ANNABEL KARMEL’S TOP 10 TIPS FOR COPING WITH FUSSY EATERS
- It’s important to introduce as many foods as possible at an early age. You could try playing a game and blindfold your child before introducing a new food and ask him to guess what it is. Veggies can be a tricky one. Some kids can spot a hidden mushroom a mile off, so sometimes the best thing is to be up front about fruit and vegetables, tell them where they come from and why they are so good for you. Giving them facts could make them more interested about what they are eating. I used to offer a starter – a little teacup or saucer of something new that they could try that would be in addition to their main meal.

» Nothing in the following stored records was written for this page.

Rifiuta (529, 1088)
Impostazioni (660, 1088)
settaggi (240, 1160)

- It’s really important to hide your frustrations. Instead, give them lots of praise when they ate well or tried something new. Yes, this may mean that you have to ignore some of their bad behaviour and instead focus your attention on their good behaviour, but by doing this, mealtimes are likely to be less stressful and more enjoyable.
- Reward schemes like a sticker chart in the kitchen can work well with older children. Make the chart yourself perhaps decorating it with pictures of their favourite characters. Give your child a sticker for eating new foods. When they have collected a few stickers, reward them with a prize. The first one should be easily attainable to incentivise your child.
- Most children adore cooking and tasks like squeezing fresh orange juice or cracking eggs are well within the capabilities of a young child. It’s amazing how being involved in the planning and preparation of a meal can stimulate a child’s appetite. If your child refuses to eat anything other than junk food, don’t worry. They will soon find there’s not much point making a fuss if you don’t react.
- Avoid empty calorie snacks like crisps or soft drinks and keep a supply of healthy snacks on hand – maybe have a low shelf in the fridge with cut up fresh fruit and other healthy foods. When little ones are hungry, they won’t wait.
- Try making your own healthy junk food using good quality lean meat for burgers, English muffins for pizza bases and a good way to coat homemade fish fingers is to dip them in seasoned flour, beaten egg and crushed cornflakes. For dessert it’s easy to make fresh fruit ice lollies from fruit juice and pureed fruits.
- Without going to unnecessary lengths, try to make your child’s food not only tastes good but looks good too. Make mini portions in ramekins, make chicken skewers or thread bite sized pieces of fruit onto a straw.
- Most toddlers adore cooking and tasks like squeezing fresh orange juice or cracking eggs are well within the capabilities of a young child. It’s amazing how being involved in the planning and preparation of a meal can stimulate a child’s appetite. It’s also a great way to help children understand where the food they eat comes from. My kid’s used to get so excited growing cress in egg cups. Growing your own doesn’t require a huge garden or equipment, get your kids growing their own herbs or sprouting seeds in little pots on window shelves. Doing this can get them really excited about food.
- Children like to assemble their own food, so you could lay ingredients out in bowls and let your child fill and fold their own wraps or choose their favourite toppings for their home made pizzas.
- If children will not eat vegetables, create recipes that vegetables can be blended into such as a tomato and vegetable sauce for pasta or mashed potato with carrot. What children can’t see, they can’t pick out. Also many children like eating with their fingers so serve vegetables like whole corn on the cob or carrot and cucumber sticks.